In the past few years, big corporations, medical associations, and the insurance industry have urged legislators to put a cap on contingency fees. These special interests launched their attack against contingency fees through hired lobbyists and PR experts who portrayed the contingency fee as a way to enrich trial lawyers while cutting into the pockets of the victims. In reality, contingency fees are a valuable part of our civil justice system.
Contingency fees provide access to justice for those injured or wronged regardless of their financial situation, by allowing those with legitimate injuries to obtain skilled and efficient representation.
The value of contingency fees is explored in a new study by the Center for Justice & Democracy called Courthouse Cornerstone: Contingency Fees and Their Importance for Everyday Americans.

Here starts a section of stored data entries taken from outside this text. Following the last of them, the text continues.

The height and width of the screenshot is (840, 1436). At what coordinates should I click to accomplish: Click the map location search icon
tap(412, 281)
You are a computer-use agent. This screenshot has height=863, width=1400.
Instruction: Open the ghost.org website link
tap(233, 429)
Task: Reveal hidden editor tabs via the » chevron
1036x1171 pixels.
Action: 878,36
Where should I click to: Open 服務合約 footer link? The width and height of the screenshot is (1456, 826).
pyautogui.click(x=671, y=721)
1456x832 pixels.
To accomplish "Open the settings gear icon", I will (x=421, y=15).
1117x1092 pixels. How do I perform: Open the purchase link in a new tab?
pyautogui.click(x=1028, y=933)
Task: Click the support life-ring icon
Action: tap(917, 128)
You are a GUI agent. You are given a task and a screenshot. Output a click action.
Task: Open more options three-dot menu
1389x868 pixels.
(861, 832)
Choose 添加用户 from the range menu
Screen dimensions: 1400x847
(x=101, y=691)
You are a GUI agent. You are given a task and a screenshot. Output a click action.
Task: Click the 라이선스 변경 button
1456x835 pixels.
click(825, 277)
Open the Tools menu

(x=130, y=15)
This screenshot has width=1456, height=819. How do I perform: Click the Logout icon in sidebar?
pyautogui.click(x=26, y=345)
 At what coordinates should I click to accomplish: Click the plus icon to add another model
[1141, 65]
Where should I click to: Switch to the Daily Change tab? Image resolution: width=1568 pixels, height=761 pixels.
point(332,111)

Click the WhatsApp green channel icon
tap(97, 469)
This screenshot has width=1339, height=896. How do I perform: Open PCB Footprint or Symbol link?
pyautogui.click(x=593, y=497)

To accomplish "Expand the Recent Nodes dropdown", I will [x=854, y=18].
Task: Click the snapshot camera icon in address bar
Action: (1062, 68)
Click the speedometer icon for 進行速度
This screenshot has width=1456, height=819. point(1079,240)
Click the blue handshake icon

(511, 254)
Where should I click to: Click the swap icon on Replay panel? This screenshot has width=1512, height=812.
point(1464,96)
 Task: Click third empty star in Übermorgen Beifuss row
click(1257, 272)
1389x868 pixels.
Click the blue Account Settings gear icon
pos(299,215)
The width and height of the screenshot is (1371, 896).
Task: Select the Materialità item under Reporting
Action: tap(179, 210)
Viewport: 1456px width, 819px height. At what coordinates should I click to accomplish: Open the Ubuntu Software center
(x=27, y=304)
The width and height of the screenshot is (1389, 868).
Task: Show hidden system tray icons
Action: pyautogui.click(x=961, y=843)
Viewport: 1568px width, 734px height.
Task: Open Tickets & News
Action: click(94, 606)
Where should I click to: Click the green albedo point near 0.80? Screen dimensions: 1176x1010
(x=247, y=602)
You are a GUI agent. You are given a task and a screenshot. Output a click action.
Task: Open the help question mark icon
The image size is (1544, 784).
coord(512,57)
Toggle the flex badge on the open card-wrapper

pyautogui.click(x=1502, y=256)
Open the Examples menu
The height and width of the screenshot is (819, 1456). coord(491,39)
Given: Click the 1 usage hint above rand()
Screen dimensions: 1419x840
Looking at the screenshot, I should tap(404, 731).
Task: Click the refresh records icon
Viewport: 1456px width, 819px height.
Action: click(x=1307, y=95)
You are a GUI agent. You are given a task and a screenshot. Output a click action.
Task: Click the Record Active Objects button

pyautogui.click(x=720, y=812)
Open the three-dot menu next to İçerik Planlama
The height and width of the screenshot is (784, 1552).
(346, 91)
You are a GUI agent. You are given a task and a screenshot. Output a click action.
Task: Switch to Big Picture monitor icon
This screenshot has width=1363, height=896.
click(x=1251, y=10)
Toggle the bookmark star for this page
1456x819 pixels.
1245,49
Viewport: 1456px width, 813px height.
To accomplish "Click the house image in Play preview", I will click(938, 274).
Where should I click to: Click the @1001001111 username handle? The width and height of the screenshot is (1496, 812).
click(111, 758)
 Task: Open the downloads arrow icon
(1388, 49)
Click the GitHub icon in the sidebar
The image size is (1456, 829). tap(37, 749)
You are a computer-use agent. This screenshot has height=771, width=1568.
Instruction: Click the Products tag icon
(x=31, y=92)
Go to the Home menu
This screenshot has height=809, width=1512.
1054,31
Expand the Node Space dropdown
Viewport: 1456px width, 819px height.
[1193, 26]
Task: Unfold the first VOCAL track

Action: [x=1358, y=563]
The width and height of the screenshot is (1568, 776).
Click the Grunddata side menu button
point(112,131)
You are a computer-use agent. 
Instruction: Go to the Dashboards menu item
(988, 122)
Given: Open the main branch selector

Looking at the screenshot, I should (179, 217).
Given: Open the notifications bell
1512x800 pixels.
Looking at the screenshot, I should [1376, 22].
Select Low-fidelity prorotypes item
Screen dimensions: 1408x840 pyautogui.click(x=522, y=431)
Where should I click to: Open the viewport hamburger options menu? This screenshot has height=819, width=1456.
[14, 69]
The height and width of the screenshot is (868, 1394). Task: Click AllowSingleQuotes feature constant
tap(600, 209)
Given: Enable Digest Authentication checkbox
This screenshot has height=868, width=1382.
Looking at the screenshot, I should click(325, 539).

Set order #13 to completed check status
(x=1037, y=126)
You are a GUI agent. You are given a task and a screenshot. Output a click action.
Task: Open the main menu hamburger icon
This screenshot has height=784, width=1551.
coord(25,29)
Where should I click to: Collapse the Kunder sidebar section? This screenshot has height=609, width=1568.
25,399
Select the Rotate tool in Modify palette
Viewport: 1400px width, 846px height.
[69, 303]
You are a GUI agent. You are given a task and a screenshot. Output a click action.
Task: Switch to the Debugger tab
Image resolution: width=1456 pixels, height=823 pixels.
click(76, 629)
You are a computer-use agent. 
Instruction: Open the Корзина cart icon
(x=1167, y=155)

Contingency fees allow an attorney to take a case without charging the victim anything up front. The attorney pays the costs and expense associated with the litigation, which alone can act as a financial bar from the courthouse from most victims. Once the case is finished, the attorney collects a percentage of the recovery as compensation for professional services only if the case is successful. What does this mean? It means the attorney will work diligently because he will not get paid unless he is successful; he will work efficiently because he is fronting the costs; and he will only take cases with real merit because frivolous cases are unsuccessful. Essentially, the attorney assumes the financial risk involved in seeking justice for his injured client.
Other fee arrangements, like hourly rates and retainers, force clients to pay attorney’s fees and expenses up front, regardless of the success of the lawsuit. This encourages lawyers to drag out the litigation process in order to collect a larger fee, which they collect even if they are unsuccessful. While this arrangement may work fine for big companies and the wealthy, most Americans simply cannot foot this bill or risk paying huge litigation costs and high attorney’s fees only to lose in the end. Contingency fees shift the risk from the injured client to the attorney. Statutory caps on these fees result in less access to the courts because fewer attorneys are willing or able to assume the risk involved in pursuing a claim without the chance of receiving fair compensation. Ultimately, the so-called goal of caps on contingency fees –allowing clients to keep more of their recovery–results in keeping legitimate victims from getting any recovery at all.